(Text block):
----
How to Make Kathal Pulao (Raw Jackfruit Pulao)

  • Cook rice in 4 cups water with salt till done.
  • Spread cooked rice on a plate and keep aside to cool.
  • Heat oil in a heavy saucepan or earthen handi.
  • Add jackfruit and fry till light golden brown.
  • Drain.
  • Set aside 2-3 pieces for garnish.
  • In the same saucepan, add onions and fry till dark brown.
  • Set aside.
  • Then add cabbage, chillies, ginger, garlic to the pan and stir fry for 3-4 mins.
  • Add curd and cook for 3 mins.
  • Add spring onions, lemon, sugar, salt and stir for a minute.
  • Add coconut and mix.
  • Pour over rice.
----
(Source excerpt):
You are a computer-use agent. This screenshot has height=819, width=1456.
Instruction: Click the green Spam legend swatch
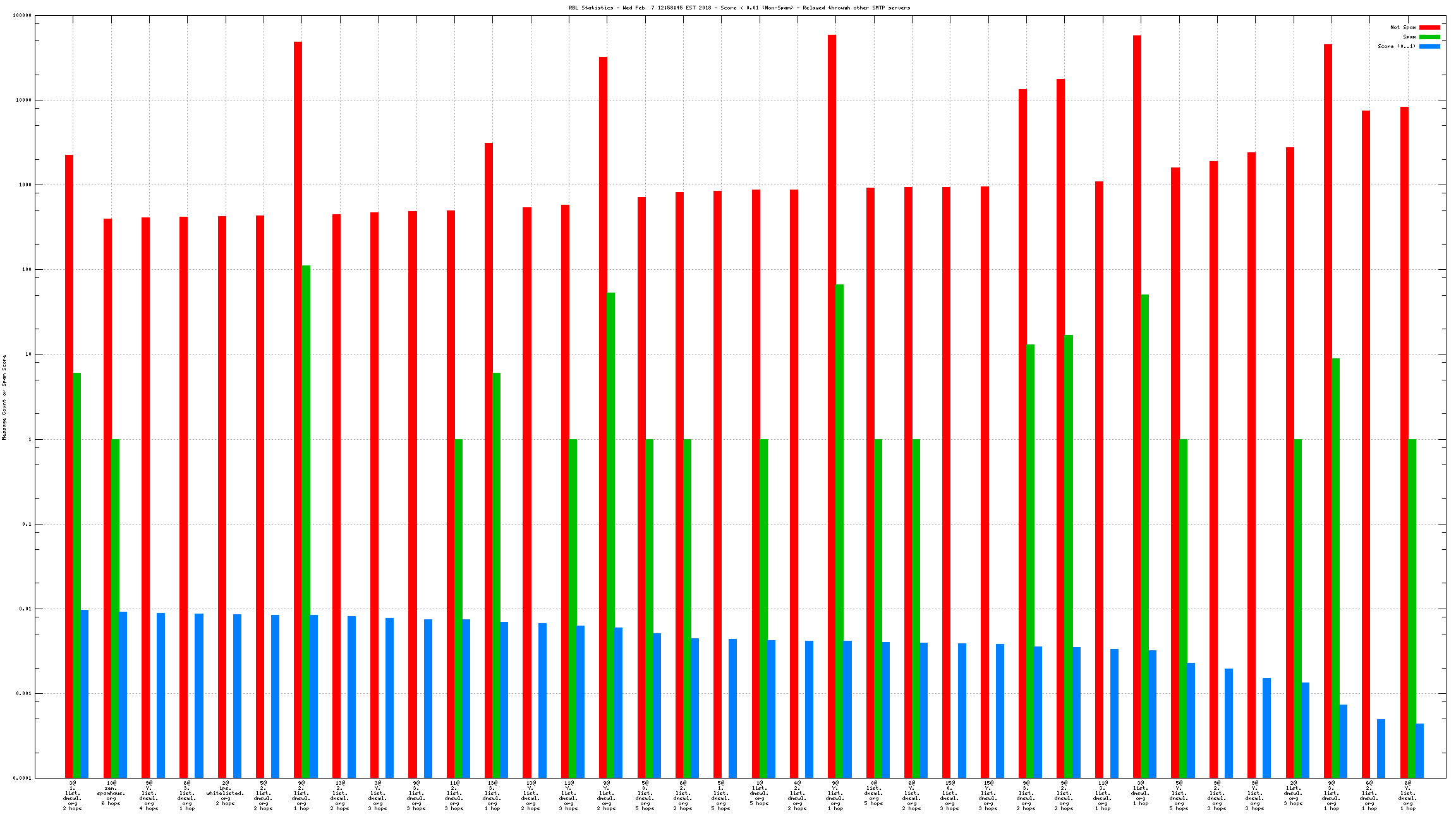coord(1429,37)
----
(Work instructions):
[a] Summarize the jackfruit pulao recipe in two sentences.
[b] Write the steps that follow the last instruction of the jackfruit pulao recipe.
The data bear no relation to the jackfruit pulao recipe.

(Answers by task):
[a] The jackfruit pulao recipe has rice cooked in salted water and spread on a plate to cool, then jackfruit fried light golden brown in oil, drained, and partly set aside for garnish. Onions are next fried dark brown and set aside, after which cabbage, chillies, ginger, garlic, curd, spring onions, lemon, sugar, salt and coconut are cooked in turn and the mixture is poured over the rice.

[b]
  • Mix gently till well-blended.
  • Transfer to handi or casserole.
  • Sprinkle 2 tbsp milk.
  • Garnish with grated coconut, coriander, jackfruit and onions.
  • 15 mins before serving, bake covered in hot oven for 10 mins.
  • For handi dum cover with lid and seal with chapati dough.
  • Place over slow fire for 20 mins.
  • Break seal before serving.
  • Serve hot with a gravy or raitha.